Task instructions = Should a line below contain the word "computer", report it.

Records for the exercise =
Segment Open

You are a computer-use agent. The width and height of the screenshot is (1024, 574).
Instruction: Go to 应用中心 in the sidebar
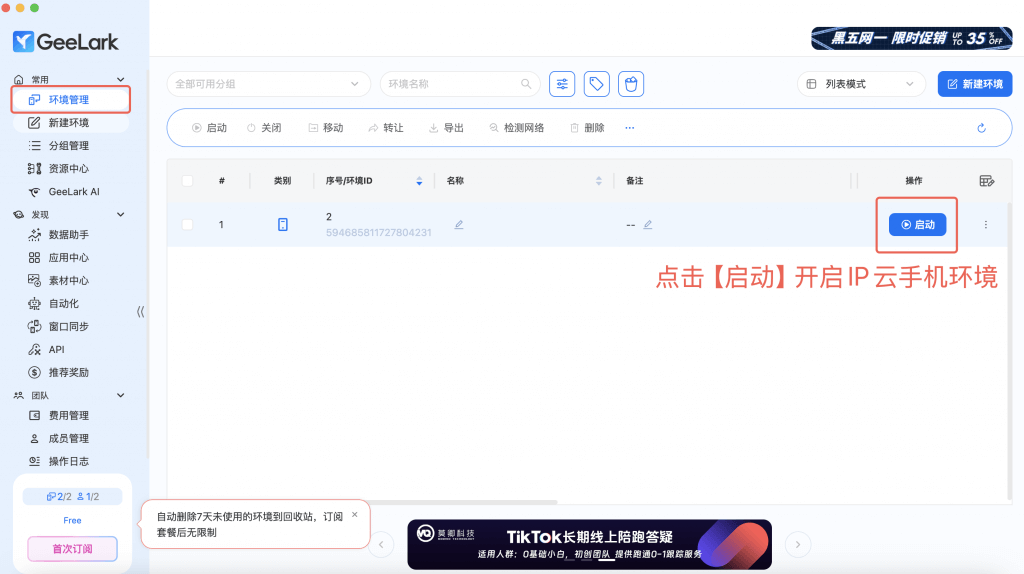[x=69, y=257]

Segment Closed
Segment Open

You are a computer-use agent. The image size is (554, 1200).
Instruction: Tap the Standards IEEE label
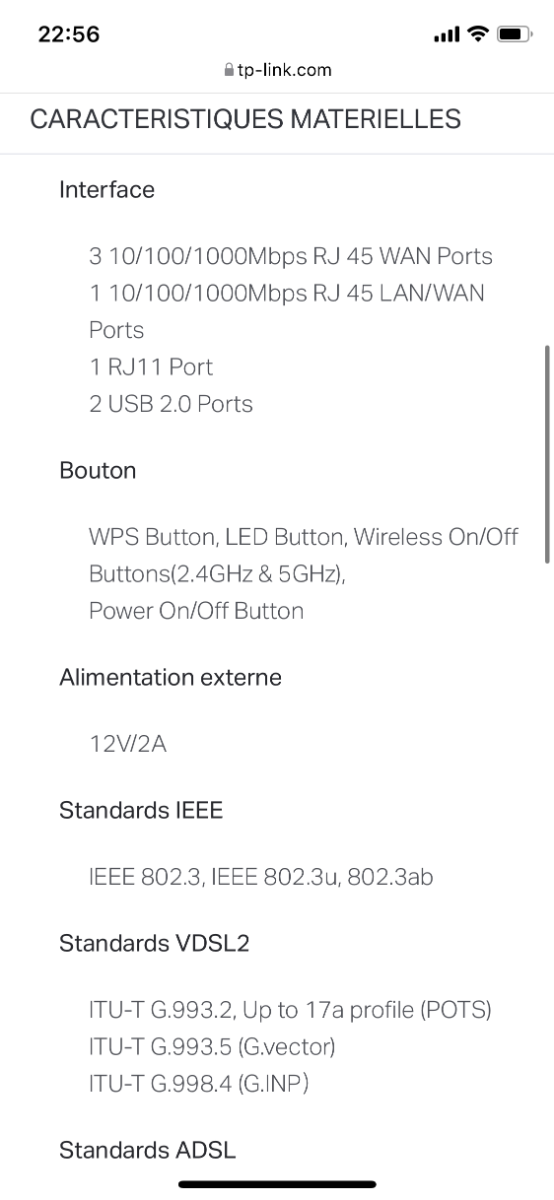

Segment Closed

Answer to the exercise =
You are a computer-use agent. The width and height of the screenshot is (1024, 574).
You are a computer-use agent. The image size is (554, 1200).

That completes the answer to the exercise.